-
1. Data: 2011-04-02 13:26:34
Temat: Re: Turbina sie rozpekla
Od: J.F. <j...@p...onet.pl>
On Wed, 30 Mar 2011 04:07:27 -0700 (PDT), Konrad Anikiel wrote:
>Findings:
>investigation, it is understood that the mech. main. took permit to
>replace
>hydraulic oil in the Control Oil Hydraulic Skid. The mechanical
>maintenance
>had done their self isolation on the 4 fluid coolers isolation valves
>in fluid side without informing operation , without reopening/
>normalization (as required) they had cleared the Permit.
Lekko nie rozumiem - robili to na wylaczonym turbogeneratorze, czy na
wlaczonym ?
>When there was a turbine trip, the fluid could not drain from
>hydraulic operated servomotors.
Leciutko sie dziwie, bo hydrauliczne zabawki chyba z reguly sa
dwustronnego dzialania i w takim wypadku chyba by sie ten zawor od
pary najpierw nie otworzyl ?
>Due to pressure build-up in the return line the connector on drain
>line busted
>and the stop valves remained open even after the trip request
Dobrze zrozumialem - przewod pekl ?
Co zaraz budzi dwie dalsze watpliwosci:
- czy przewody nie powinny wytrzymac cisnienia roboczego ?

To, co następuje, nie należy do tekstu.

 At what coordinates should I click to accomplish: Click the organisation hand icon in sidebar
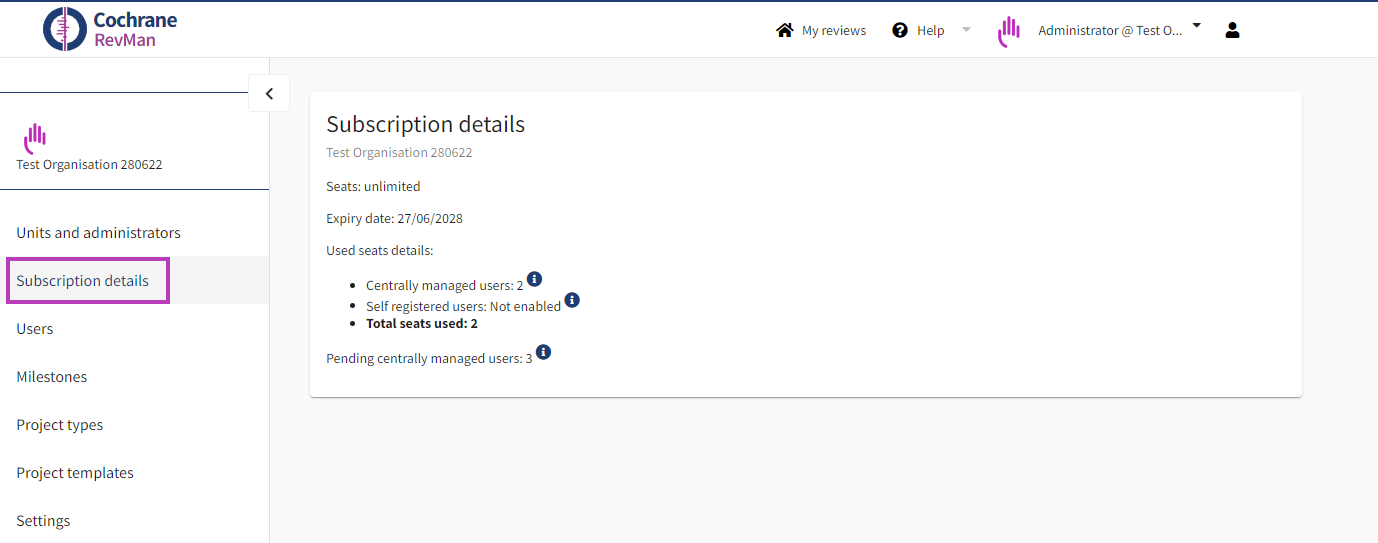pyautogui.click(x=35, y=137)
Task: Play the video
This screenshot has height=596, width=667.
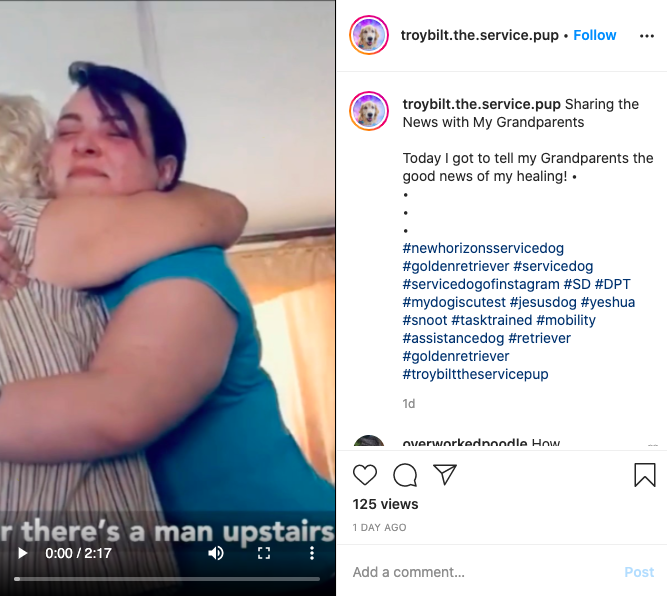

no - ten powrotny, to moze i byl niskocisnieniowy.
-skoro pekl to dalej powinno dzialac juz normalnie, pomijajac
oczywiscie wyciek.
>(until the rupture of the piping connection that acted as drain).Due
>to the
>closed condition of 4 fluid coolers isolation valves (in return line)
>the
>problem was experienced even during the startup before accident. The
Czyli dobrze mi sie zdawalo ze i z otwarciem byly klopoty?

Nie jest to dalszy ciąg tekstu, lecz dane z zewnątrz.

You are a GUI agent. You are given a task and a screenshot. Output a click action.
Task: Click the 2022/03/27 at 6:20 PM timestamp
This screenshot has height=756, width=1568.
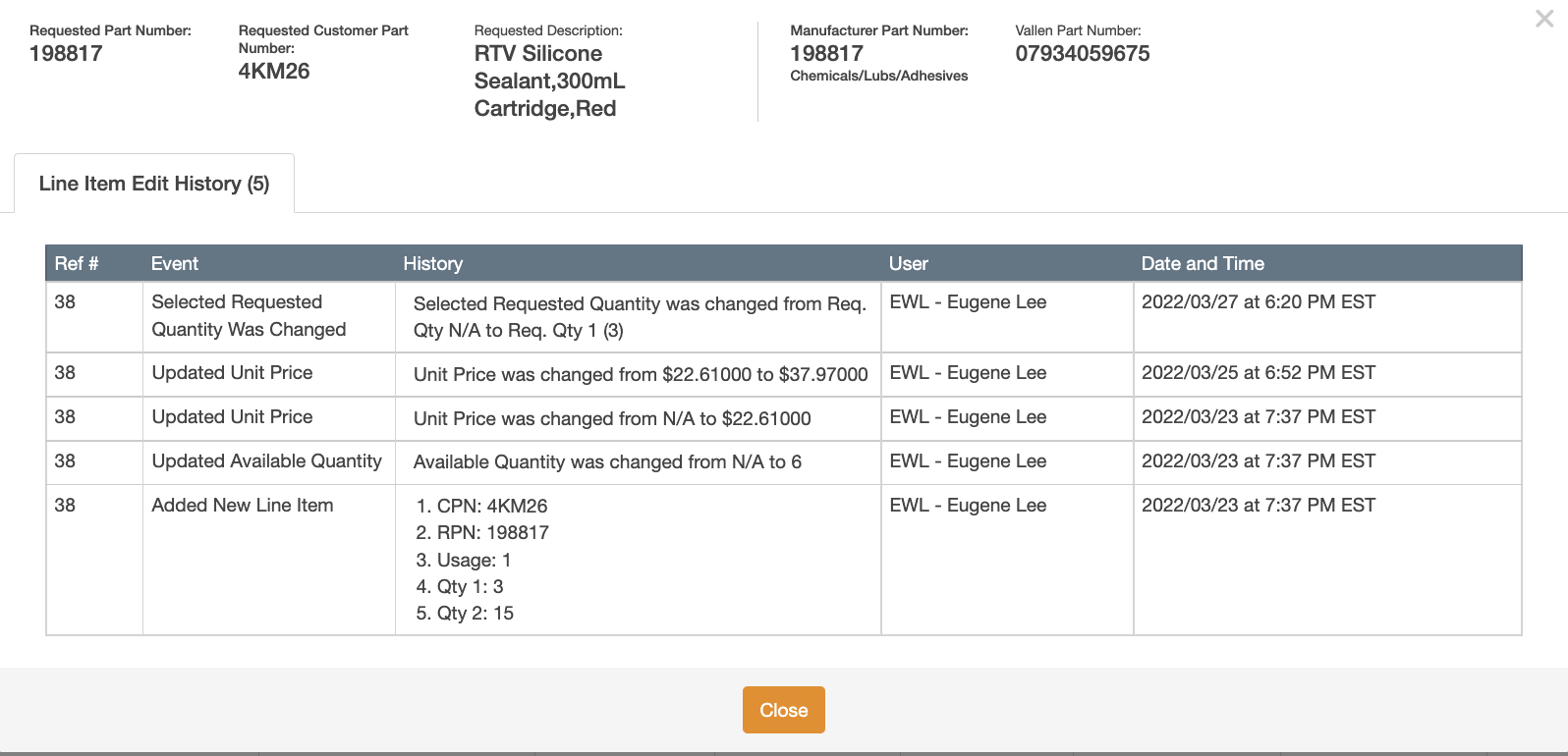[1259, 301]
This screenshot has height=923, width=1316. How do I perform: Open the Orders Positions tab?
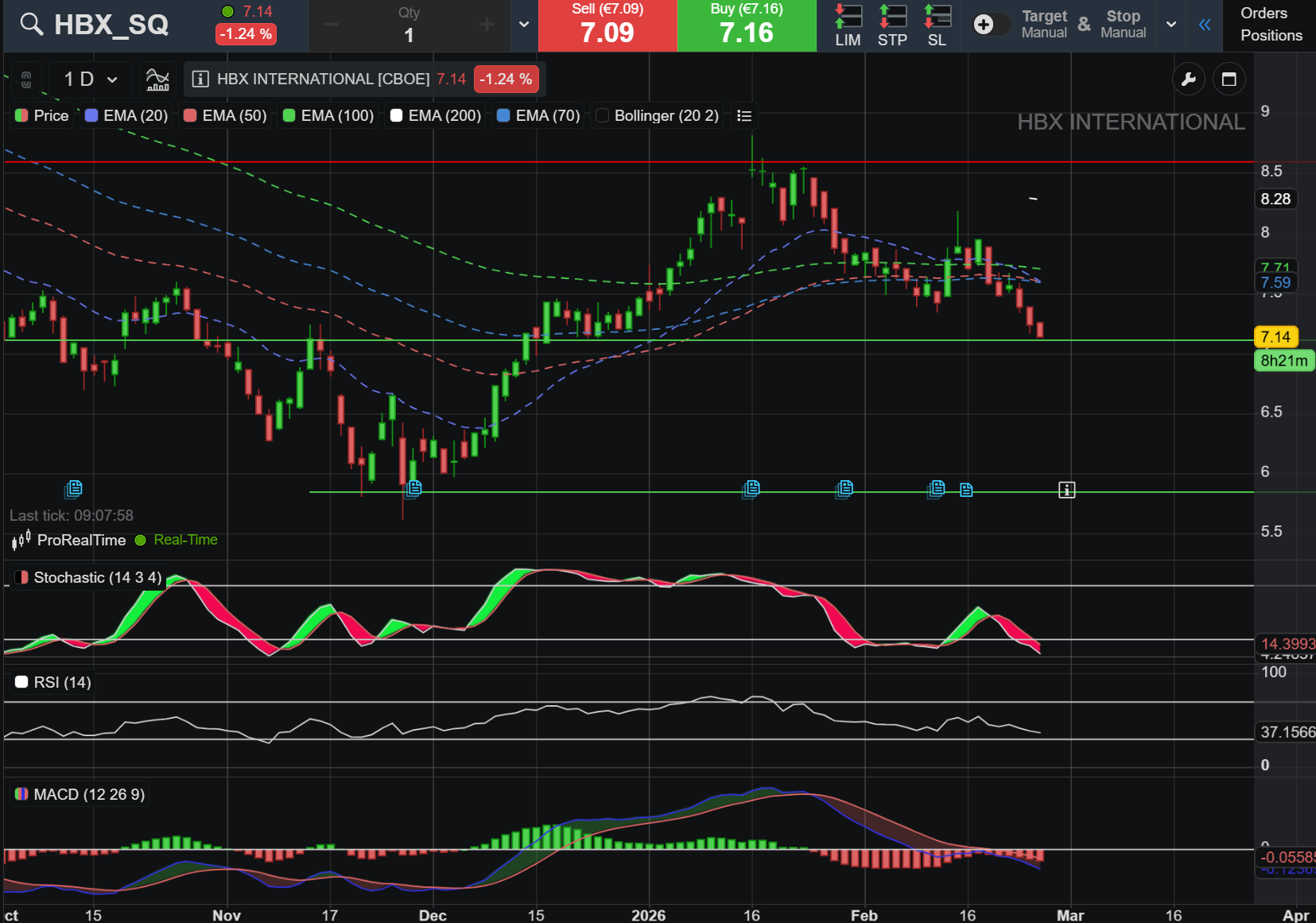tap(1271, 25)
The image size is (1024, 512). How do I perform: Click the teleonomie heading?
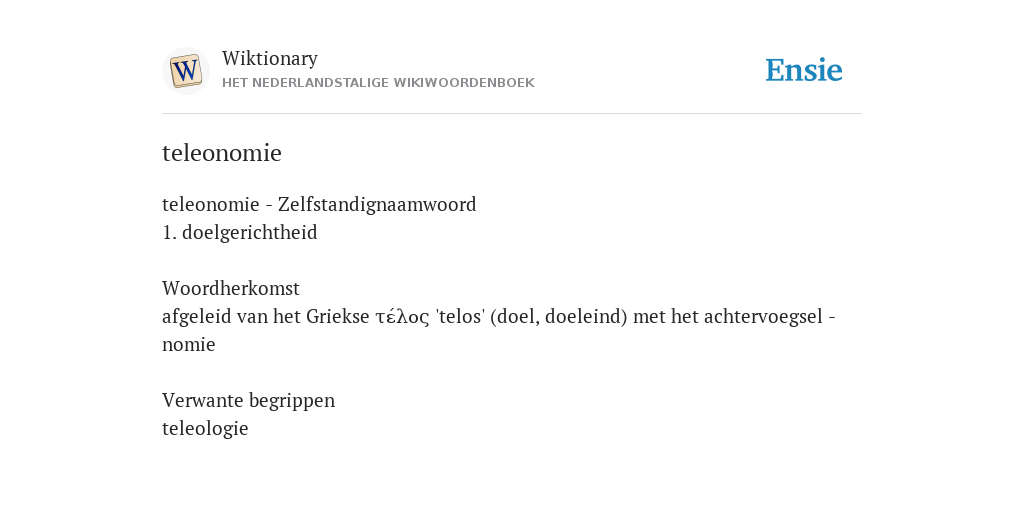(x=222, y=153)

A tak swoja droga - lotnictwo na podobne przypadki wymyslilo
"procedury". Teraz pilot czyta po kolei co ma zrobic i robi punkt po
punkcie. A i tak zdarza im sie zapomniec kola wypuscic :-)
W elektrowni nie ma checklisty ?
Co prawda jak niektorzy pisza - wszystko jest pieknie w sytuacji
normalnej. W razie jakiejs awarii zaczyna sie nerwowe wertowanie
grubej instrukcji - a wtedy wszystko mozliwe: brak opisu danej
sytuacji, opis jest ale nie znalezli, objawy w skomplikowanym systemie
doprowadzily do zlych wnioskow - a dodatkowo piloci czesto nie znaja
konstrukcji swoich samolotow i nie wiedza o zaleznosciach i
konsekwencjach.
Operatorzy w elektrowni tez nie ?
J.
-
2. Data: 2011-04-02 13:58:36
Temat: Re: Turbina sie rozpekla
Od: ichtioman <c...@g...com>
> W elektrowni nie ma checklisty ?
>
> Operatorzy w elektrowni tez nie ?
Pamiętaj, że to Indie :) Podobne wypadki rzadko zdarzają się w krajach
o wysokiej kulturze technicznej. Jak kogoś interesuje to mam podobne
fotki z Iranu. Miałem też z Rosji, ale jakoś nie mogę ich odszukać.
-
3. Data: 2011-04-02 14:02:45
Temat: Re: Turbina sie rozpekla
Od: J.F. <j...@p...onet.pl>
On Sat, 2 Apr 2011 06:58:36 -0700 (PDT), ichtioman wrote:
>> W elektrowni nie ma checklisty ?
>> Operatorzy w elektrowni tez nie ?
>
>Pamiętaj, że to Indie :) Podobne wypadki rzadko zdarzają się w krajach
>o wysokiej kulturze technicznej.
Indie duze sa i roznie z ta kultura,
ale w elektrowni Three Miles Island tez zabraklo checklisty :-)
J.
-
4. Data: 2011-04-02 19:27:01
Temat: Re: Turbina sie rozpekla
Od: ichtioman <c...@g...com>
> ale w elektrowni Three Miles Island tez zabraklo checklisty :-)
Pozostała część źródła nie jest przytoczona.